BEGIN
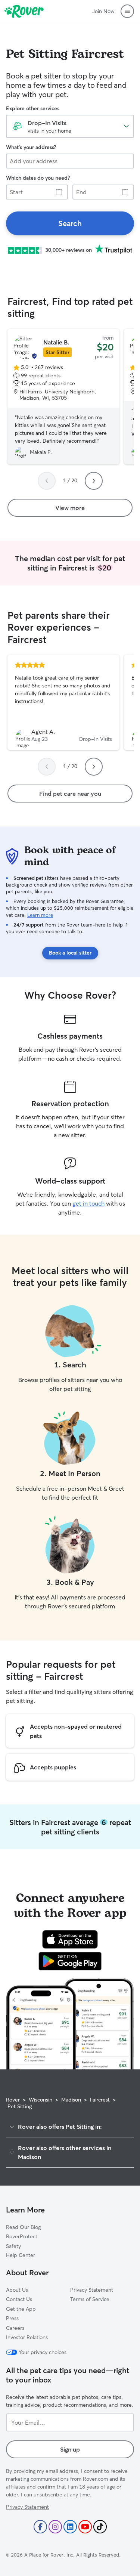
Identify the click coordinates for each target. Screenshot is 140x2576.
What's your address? (31, 147)
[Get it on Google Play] (70, 1961)
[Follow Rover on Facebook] (40, 2526)
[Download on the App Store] (70, 1939)
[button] (127, 11)
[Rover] (24, 11)
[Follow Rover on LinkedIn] (70, 2526)
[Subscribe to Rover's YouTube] (85, 2526)
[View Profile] (63, 702)
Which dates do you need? (38, 177)
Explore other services (32, 108)
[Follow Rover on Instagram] (55, 2526)
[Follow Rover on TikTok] (100, 2526)
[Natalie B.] (63, 396)
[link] (70, 223)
END
* **Work order**: Write out each line exactly, beginning at the one with "[Follow Rover on Facebook] (40, 2526)" and ending at the final line of the records above, with nothing added.

* **Solution to this exercise**:
[Follow Rover on Facebook] (40, 2526)
[Download on the App Store] (70, 1939)
[button] (127, 11)
[Rover] (24, 11)
[Follow Rover on LinkedIn] (70, 2526)
[Subscribe to Rover's YouTube] (85, 2526)
[View Profile] (63, 702)
Which dates do you need? (38, 177)
Explore other services (32, 108)
[Follow Rover on Instagram] (55, 2526)
[Follow Rover on TikTok] (100, 2526)
[Natalie B.] (63, 396)
[link] (70, 223)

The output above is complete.